— WRITTEN INSTRUCTION —
Copy each of the following records word for word, keeping every line as it appears.

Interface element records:
-------------------------

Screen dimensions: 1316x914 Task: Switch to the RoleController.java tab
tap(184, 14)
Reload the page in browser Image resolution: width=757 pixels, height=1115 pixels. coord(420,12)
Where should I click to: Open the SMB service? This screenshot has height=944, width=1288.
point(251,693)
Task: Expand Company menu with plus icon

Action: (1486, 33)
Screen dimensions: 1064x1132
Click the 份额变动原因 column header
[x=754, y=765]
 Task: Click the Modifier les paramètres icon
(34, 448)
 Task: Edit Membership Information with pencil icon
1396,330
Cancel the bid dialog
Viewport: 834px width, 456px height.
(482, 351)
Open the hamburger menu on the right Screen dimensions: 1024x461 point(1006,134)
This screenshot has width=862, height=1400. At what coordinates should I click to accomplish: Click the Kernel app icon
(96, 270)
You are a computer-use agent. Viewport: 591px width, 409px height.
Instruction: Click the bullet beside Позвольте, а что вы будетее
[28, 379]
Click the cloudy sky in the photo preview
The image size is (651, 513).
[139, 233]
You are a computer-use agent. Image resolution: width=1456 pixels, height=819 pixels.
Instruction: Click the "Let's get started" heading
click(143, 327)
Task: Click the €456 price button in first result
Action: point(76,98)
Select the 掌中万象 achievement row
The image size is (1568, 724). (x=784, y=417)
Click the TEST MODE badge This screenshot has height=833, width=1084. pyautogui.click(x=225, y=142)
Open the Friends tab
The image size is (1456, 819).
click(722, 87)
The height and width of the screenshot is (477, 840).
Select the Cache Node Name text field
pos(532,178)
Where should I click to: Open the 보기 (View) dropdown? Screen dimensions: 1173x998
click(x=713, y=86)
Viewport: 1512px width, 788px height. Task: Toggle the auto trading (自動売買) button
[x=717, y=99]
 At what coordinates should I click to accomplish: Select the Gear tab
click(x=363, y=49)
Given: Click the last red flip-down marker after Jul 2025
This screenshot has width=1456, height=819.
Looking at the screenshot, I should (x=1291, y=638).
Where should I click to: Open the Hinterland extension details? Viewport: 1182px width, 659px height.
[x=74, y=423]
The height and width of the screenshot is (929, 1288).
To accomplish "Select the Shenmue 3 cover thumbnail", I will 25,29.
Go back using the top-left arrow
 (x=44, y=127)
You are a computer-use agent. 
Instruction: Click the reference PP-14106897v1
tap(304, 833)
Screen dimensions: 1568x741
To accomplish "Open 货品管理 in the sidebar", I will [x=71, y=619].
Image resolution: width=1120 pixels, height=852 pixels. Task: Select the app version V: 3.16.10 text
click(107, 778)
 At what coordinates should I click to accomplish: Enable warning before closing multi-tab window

-------------------------

— EXPECTED OUTPUT —
Screen dimensions: 1316x914 Task: Switch to the RoleController.java tab
tap(184, 14)
Reload the page in browser Image resolution: width=757 pixels, height=1115 pixels. coord(420,12)
Where should I click to: Open the SMB service? This screenshot has height=944, width=1288.
point(251,693)
Task: Expand Company menu with plus icon

Action: (1486, 33)
Screen dimensions: 1064x1132
Click the 份额变动原因 column header
[x=754, y=765]
 Task: Click the Modifier les paramètres icon
(34, 448)
 Task: Edit Membership Information with pencil icon
1396,330
Cancel the bid dialog
Viewport: 834px width, 456px height.
(482, 351)
Open the hamburger menu on the right Screen dimensions: 1024x461 point(1006,134)
This screenshot has width=862, height=1400. At what coordinates should I click to accomplish: Click the Kernel app icon
(96, 270)
You are a computer-use agent. Viewport: 591px width, 409px height.
Instruction: Click the bullet beside Позвольте, а что вы будетее
[28, 379]
Click the cloudy sky in the photo preview
The image size is (651, 513).
[139, 233]
You are a computer-use agent. Image resolution: width=1456 pixels, height=819 pixels.
Instruction: Click the "Let's get started" heading
click(143, 327)
Task: Click the €456 price button in first result
Action: point(76,98)
Select the 掌中万象 achievement row
The image size is (1568, 724). (x=784, y=417)
Click the TEST MODE badge This screenshot has height=833, width=1084. pyautogui.click(x=225, y=142)
Open the Friends tab
The image size is (1456, 819).
click(722, 87)
The height and width of the screenshot is (477, 840).
Select the Cache Node Name text field
pos(532,178)
Where should I click to: Open the 보기 (View) dropdown? Screen dimensions: 1173x998
click(x=713, y=86)
Viewport: 1512px width, 788px height. Task: Toggle the auto trading (自動売買) button
[x=717, y=99]
 At what coordinates should I click to accomplish: Select the Gear tab
click(x=363, y=49)
Given: Click the last red flip-down marker after Jul 2025
This screenshot has width=1456, height=819.
Looking at the screenshot, I should (x=1291, y=638).
Where should I click to: Open the Hinterland extension details? Viewport: 1182px width, 659px height.
[x=74, y=423]
The height and width of the screenshot is (929, 1288).
To accomplish "Select the Shenmue 3 cover thumbnail", I will 25,29.
Go back using the top-left arrow
 (x=44, y=127)
You are a computer-use agent. 
Instruction: Click the reference PP-14106897v1
tap(304, 833)
Screen dimensions: 1568x741
To accomplish "Open 货品管理 in the sidebar", I will [x=71, y=619].
Image resolution: width=1120 pixels, height=852 pixels. Task: Select the app version V: 3.16.10 text
click(107, 778)
 At what coordinates should I click to accomplish: Enable warning before closing multi-tab window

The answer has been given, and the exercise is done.